**WHAT IS NEEDED**
Whenever a line carries the word "agent", pull it out of the entries.
● ● ● ● ●
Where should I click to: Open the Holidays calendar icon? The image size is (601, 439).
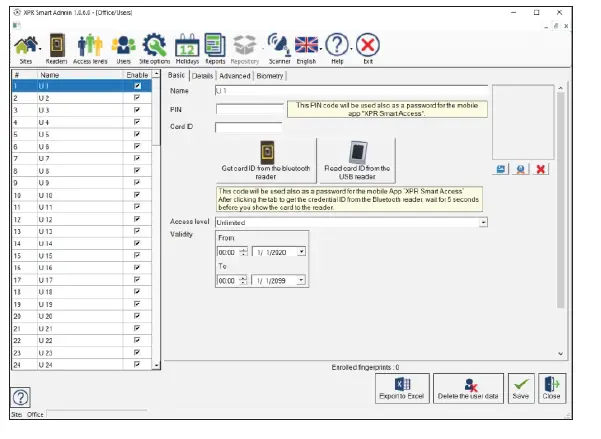point(186,47)
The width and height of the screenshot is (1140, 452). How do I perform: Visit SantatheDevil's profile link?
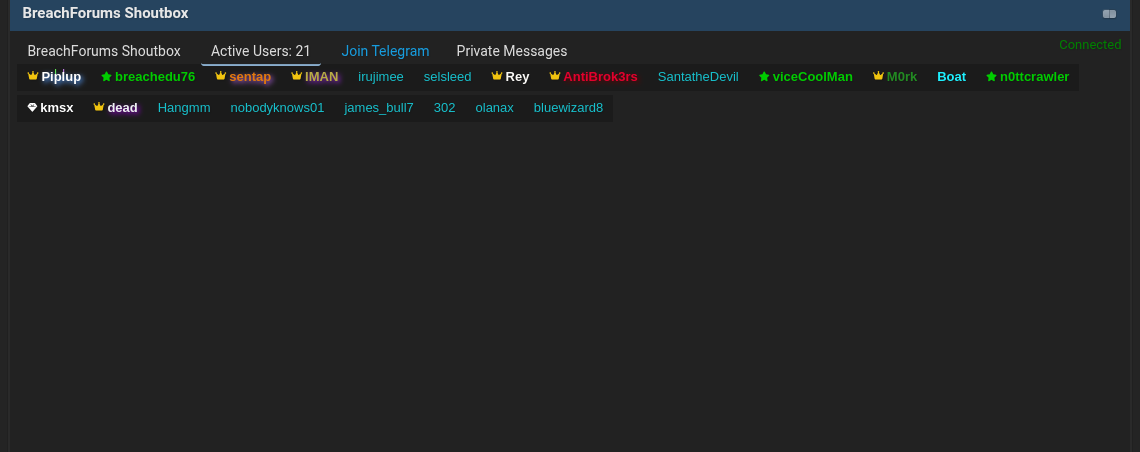point(698,77)
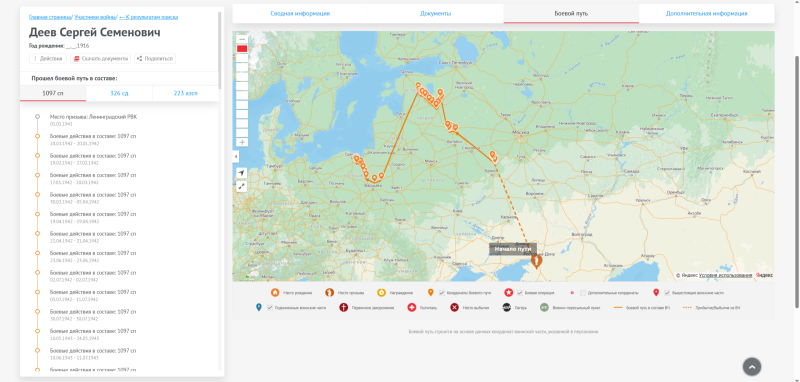Toggle 'Подчиненные воинские части' checkbox
Viewport: 800px width, 382px height.
click(270, 308)
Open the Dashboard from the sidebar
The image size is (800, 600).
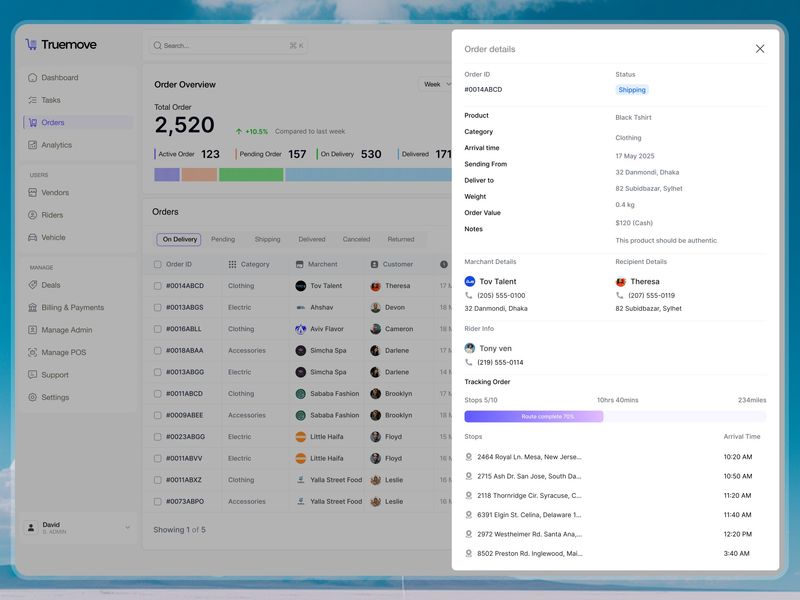click(x=62, y=77)
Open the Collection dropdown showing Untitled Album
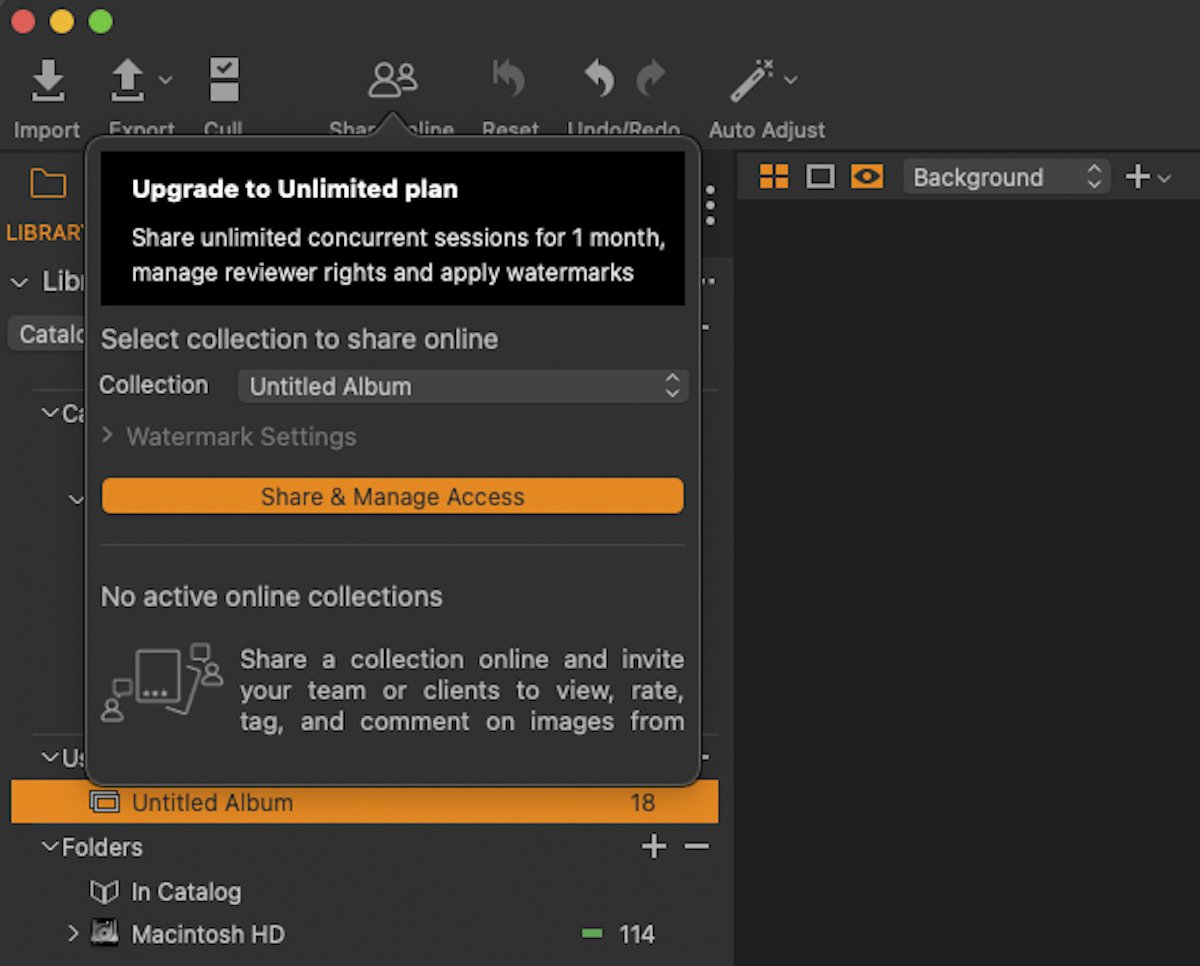Screen dimensions: 1200x966 (x=462, y=386)
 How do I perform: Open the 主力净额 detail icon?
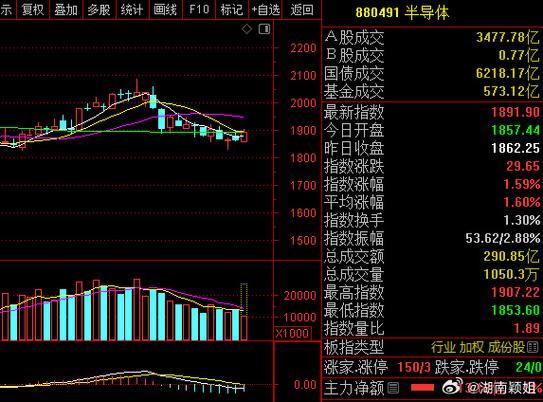point(393,388)
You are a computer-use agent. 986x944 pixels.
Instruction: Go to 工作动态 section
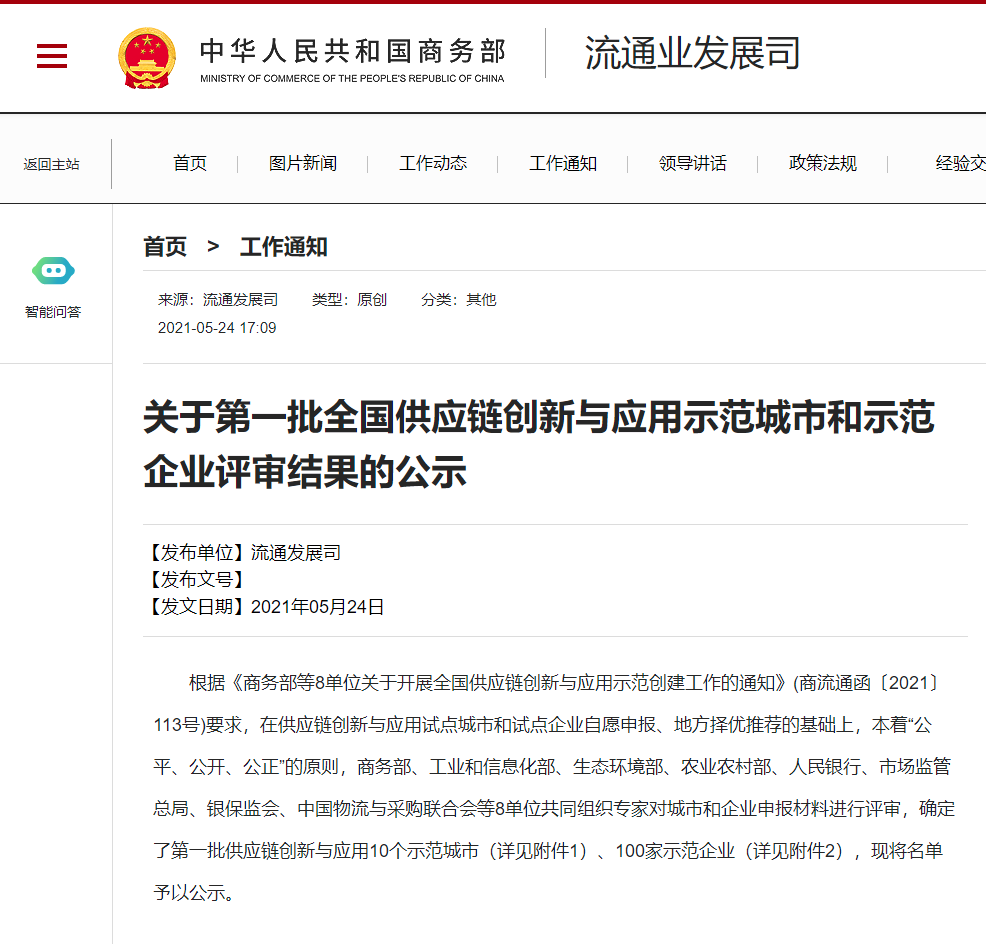433,164
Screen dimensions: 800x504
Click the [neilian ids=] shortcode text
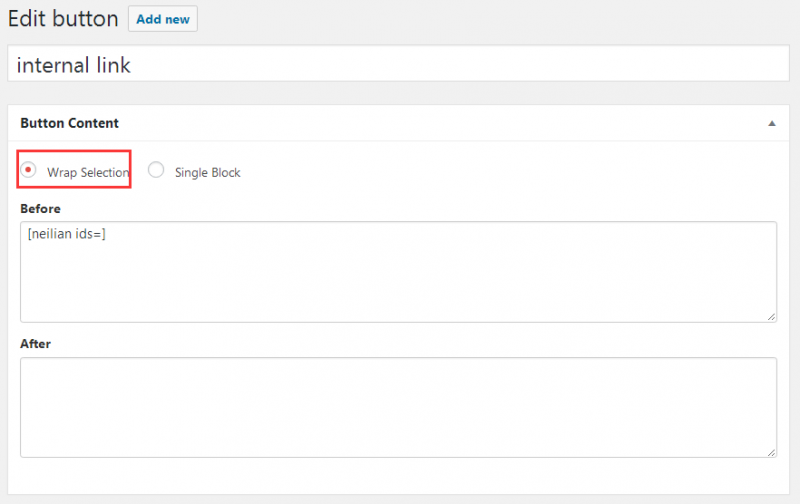point(66,234)
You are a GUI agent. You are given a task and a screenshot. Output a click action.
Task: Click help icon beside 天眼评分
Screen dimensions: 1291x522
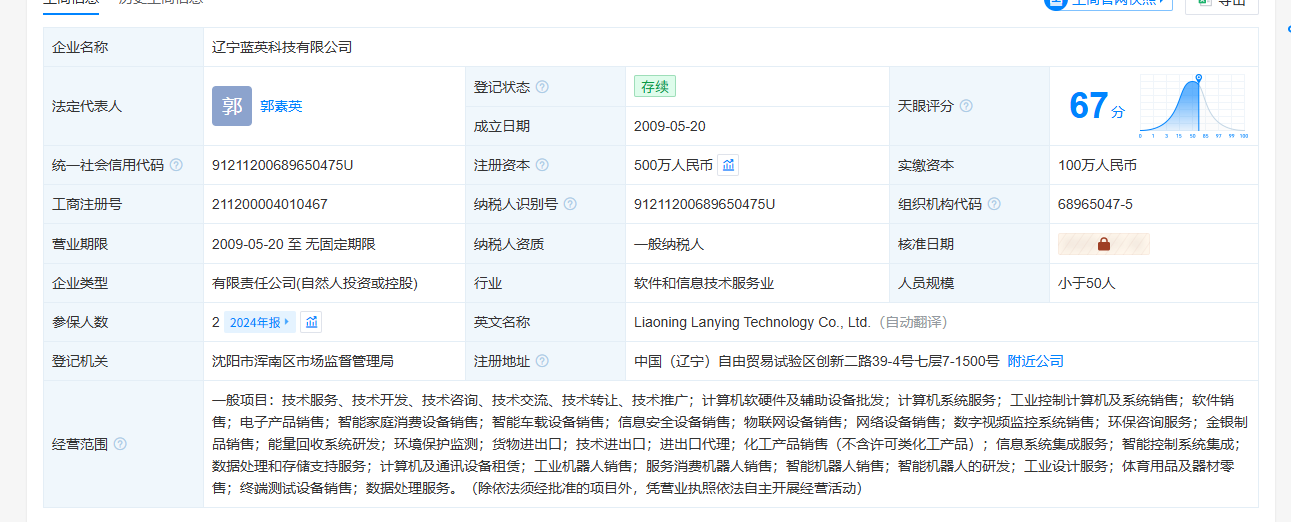click(x=966, y=106)
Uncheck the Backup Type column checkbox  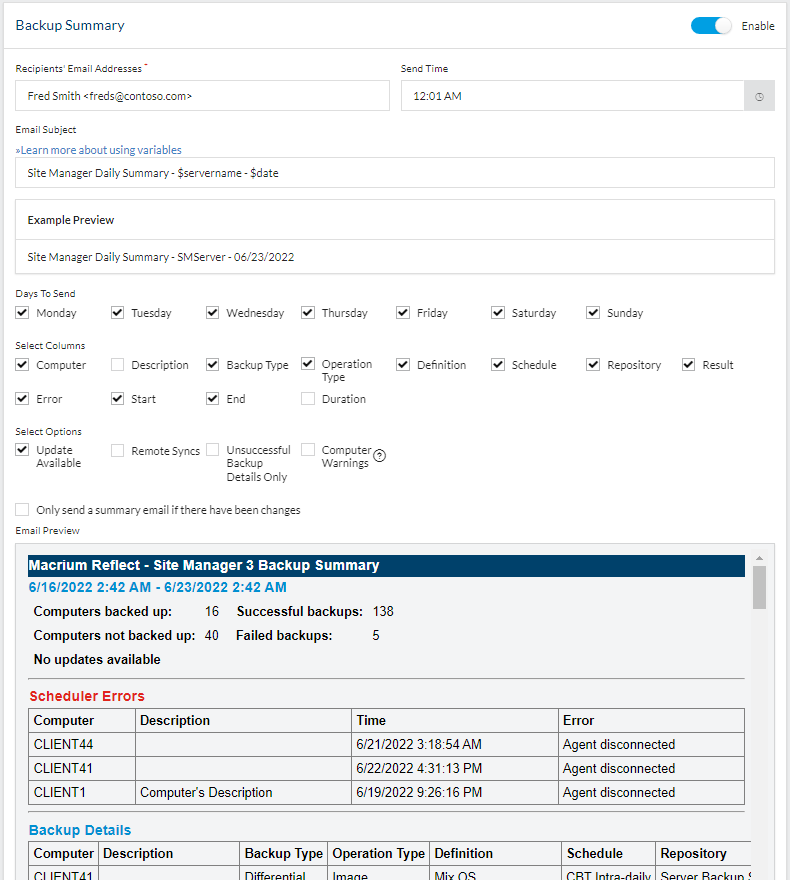tap(213, 365)
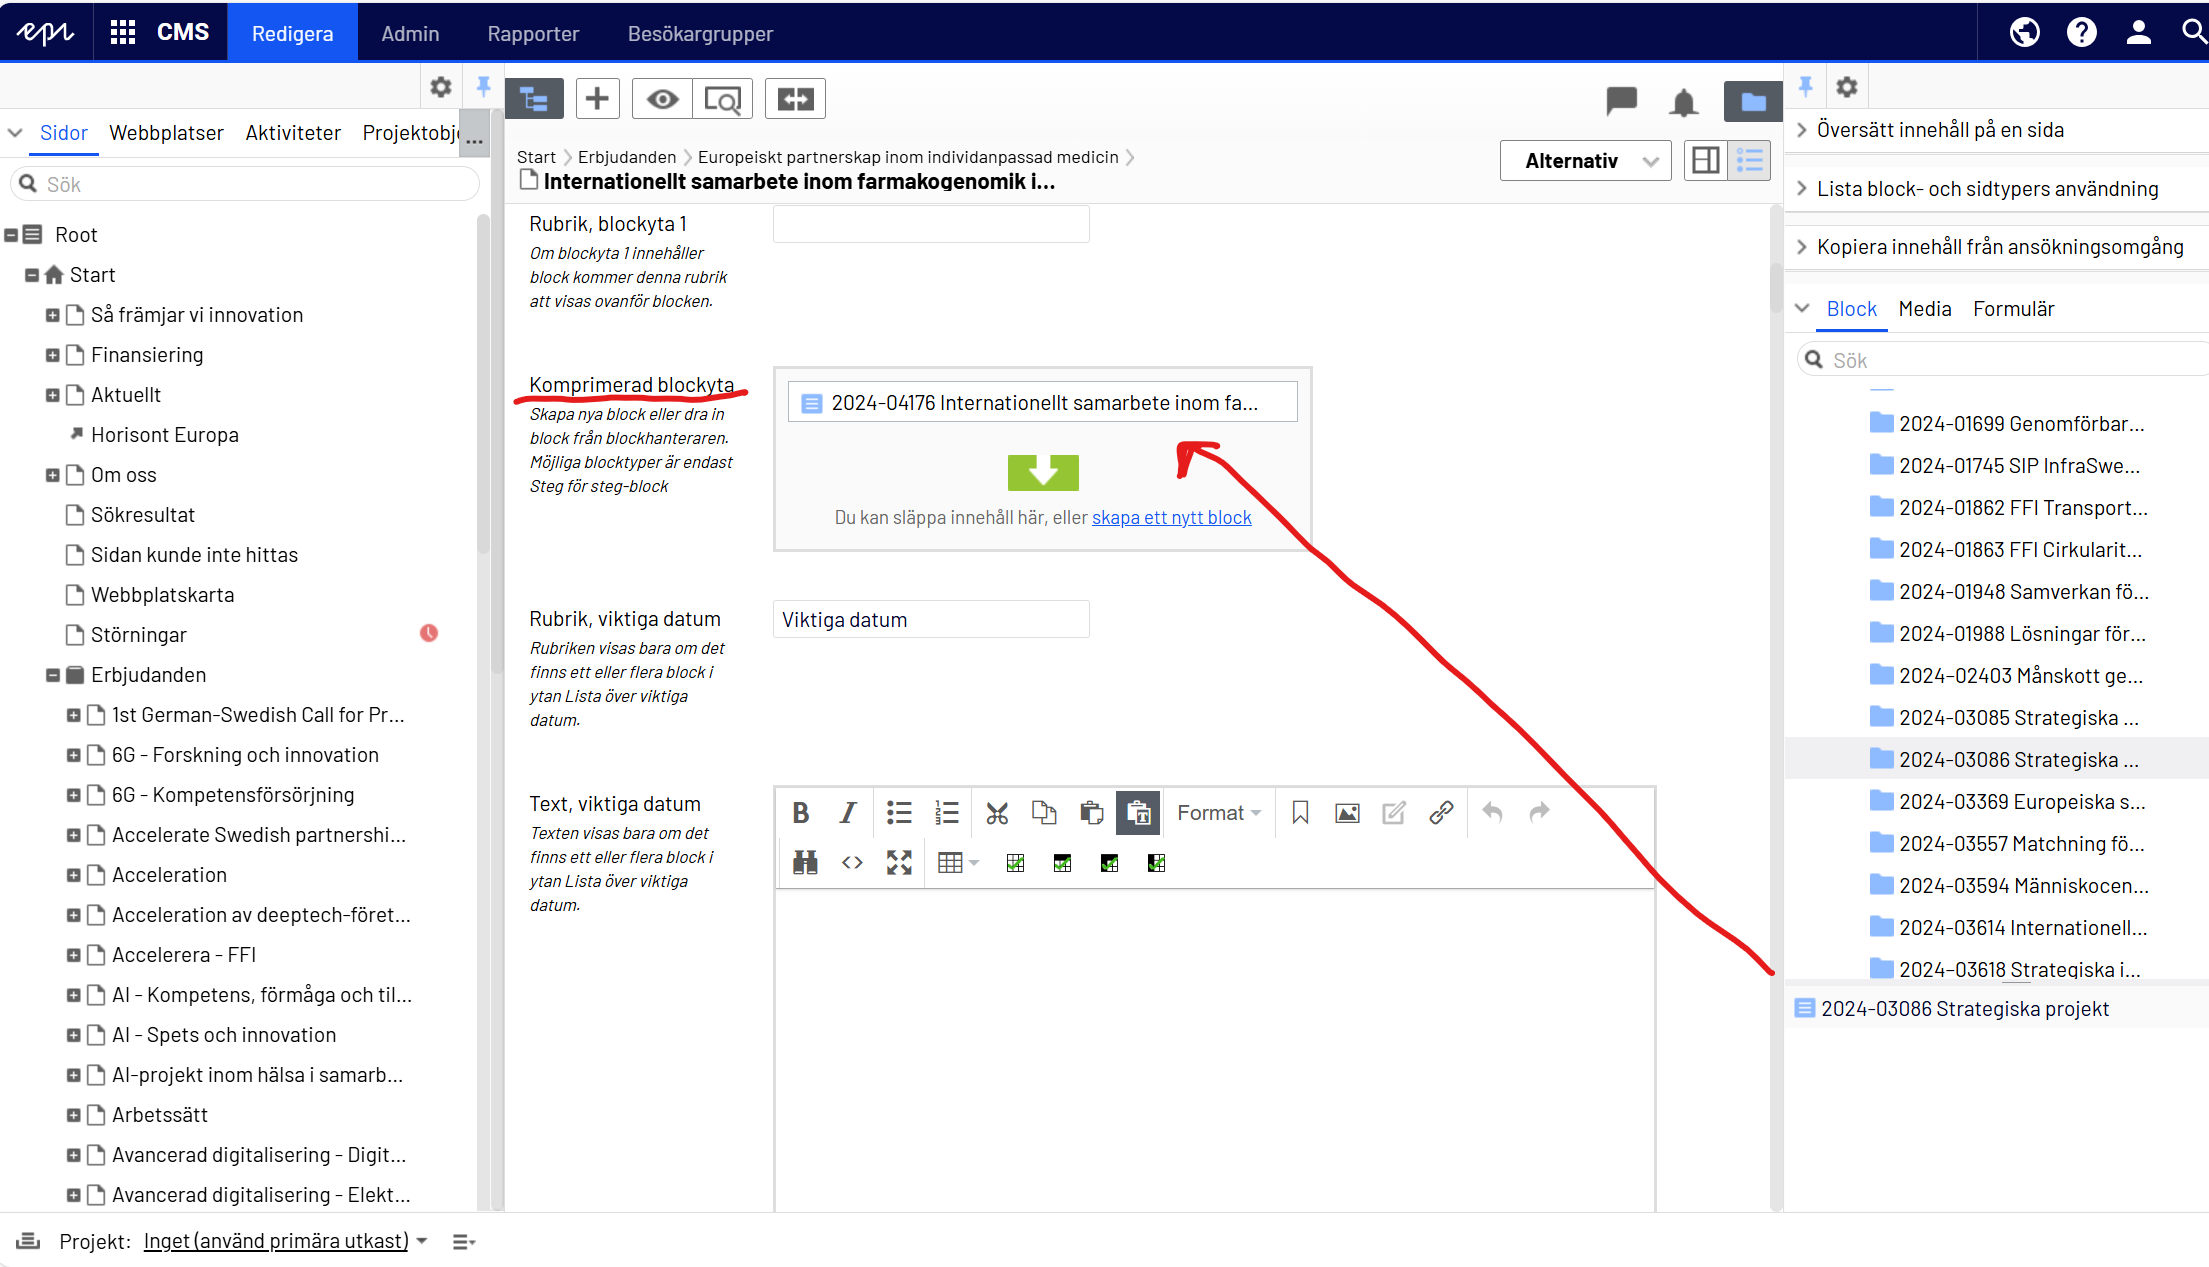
● ● ● ● ●
**EXERCISE RESULT**
You are a computer-use agent. 986x944 pixels.
You are a GUI agent. You are given a task and a screenshot. Output a click action.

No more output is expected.